Guardians of Birds, Gifts from Birds
People may occasionally find an injured wild bird that needs help. This requires that the bird be housed in captivity while its injuries heal, and housing wild birds requires special facilities. Dave at the Bird Treatment and Learning Center in Anchorage, Alaska, writes about some recent repairs to the rehab mews by a handy friend and neighbor to Bird TLC.
Wise Crow, author of the blog, Crows Really Are Wise, is concerned for the future of the Cozumel Thrasher in the aftermath of Hurricane Wilma.
Canadian Clare talks about the easy familiarity of his favorite birding guide in Like an Old Friend. He and his new wife are currently building a Bed and Breakfast and will offer Eco-tours starting in the 2006.
John writes about his recent walk at Roosevelt Island in Washington D.C. He includes lots of links to outside pages for each bird species mentioned. John is the author of A DC Birding Blog and one of his stated goals is to see a cerulean warbler, Dendroica cerulea.
My blog pal, Tony, realizing the relative dearth of submissions to this blog carnival, nominated this essay by Ro Wauer from The Nature Writers of Texas blog describing the recent addition of a new bird species to his yard list, the Western Tanager, Piranga ludoviciana.

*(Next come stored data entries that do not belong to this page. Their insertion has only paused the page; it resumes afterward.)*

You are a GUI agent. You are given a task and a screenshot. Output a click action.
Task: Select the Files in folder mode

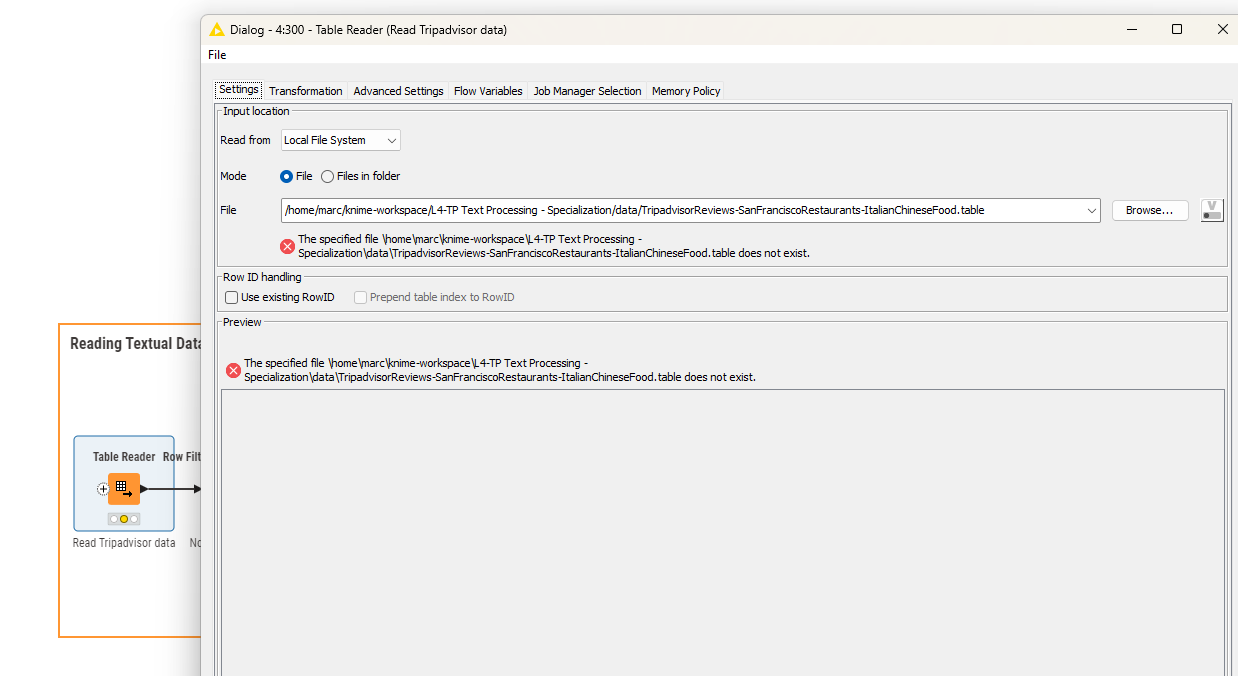click(327, 176)
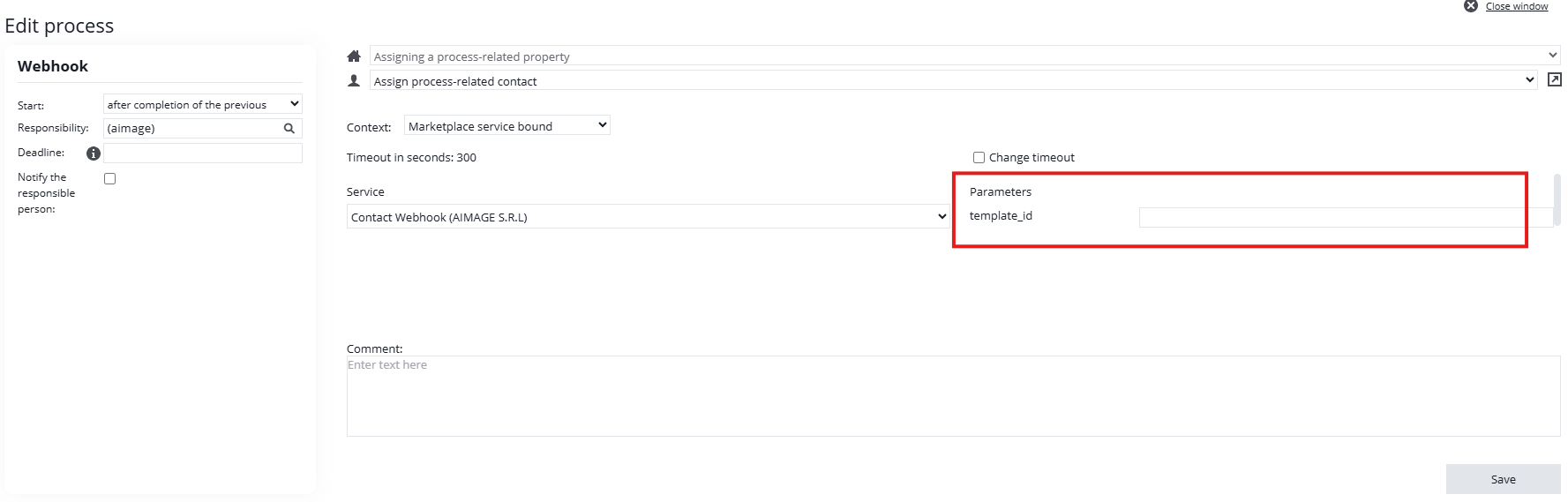Focus the Deadline input field
The image size is (1568, 502).
[202, 154]
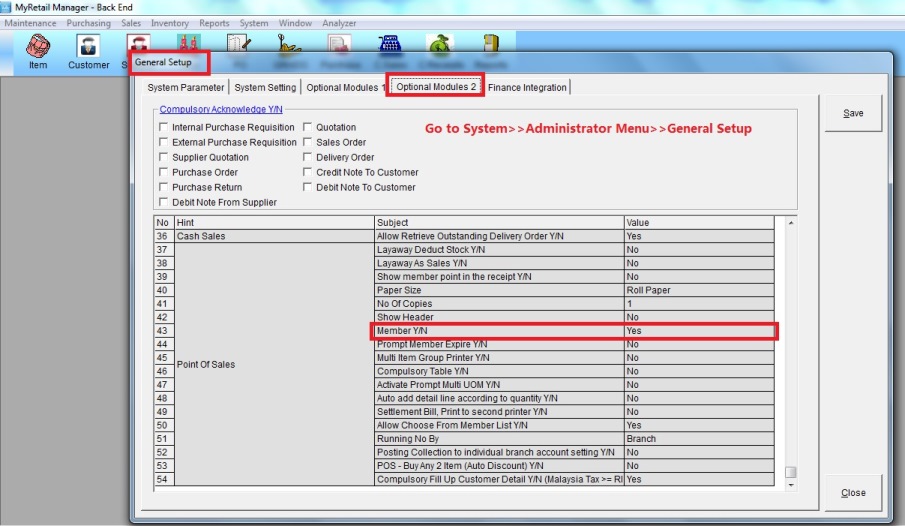The width and height of the screenshot is (905, 526).
Task: Enable the Internal Purchase Requisition checkbox
Action: tap(164, 128)
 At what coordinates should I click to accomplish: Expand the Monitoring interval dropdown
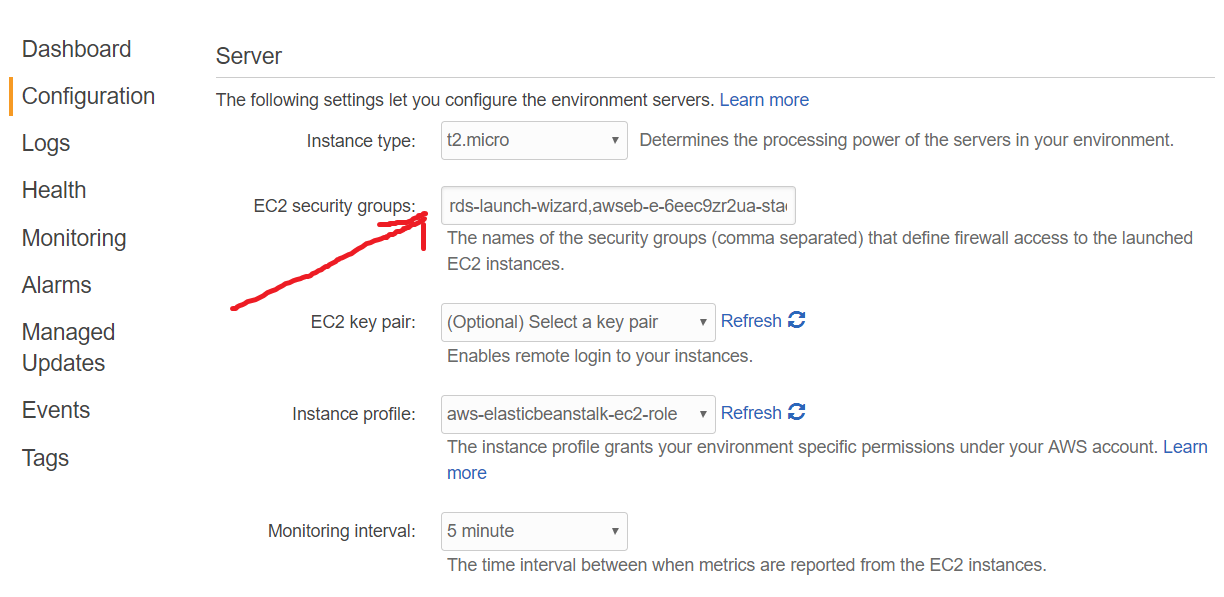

Birds provide continuity and wonder to our lives, as David reveals in his contribution, Signs in the Heavens. In this essay, he describes a rather ordinary day punctuated by some extraordinary moments as he attempts to settle in to his new life in Dallas.
Visions of Birds
This essay is older than most included here, but I nominated this blog, 75 degrees South, because it tells the tale of the adventure of a lifetime. The author, who is British, has lived and worked in Antarctica since November 2003, at a small research station, managing the data from the Upper Atmospheric science experiments. This essay, Visiting the Penguins, includes links to other essays about these penguins and lots of photos, including one that the author suggests using as your desktop wallpaper.
Huitzil shares several stunning photos of a lovely adult male flycatcher that he saw recently.
A Nice Set of Boobies We Saw at the Museum of Natural History was nominated by Dave, editor of the online magazine, Science Creative Quarterly (SCQ). Dave says this piece is just so funny that I feel it needs to be exhibited. The SCQ has recently reprinted this essay with permission of Chris, its author, and one of the SCQ collaborators.
This lovely photoblog about the Steller’s Jay, Cyanocitta stelleri, was sent in by my good Seattle pals at Dharma Bums. Be sure to poke around their site because they have other bird photoblog essays to share, too. One thing that makes me especially proud of this submission is that the authors of this blog told me that I was the person who helped nurture their interest in birds.
Even though Dave's Birding Blog appears to be rapidly running out of steam, he shares some lovely photos and stories of birds he's been seeing recently. Perhaps some encouragement by you, dear readers, might keep this photoblog going.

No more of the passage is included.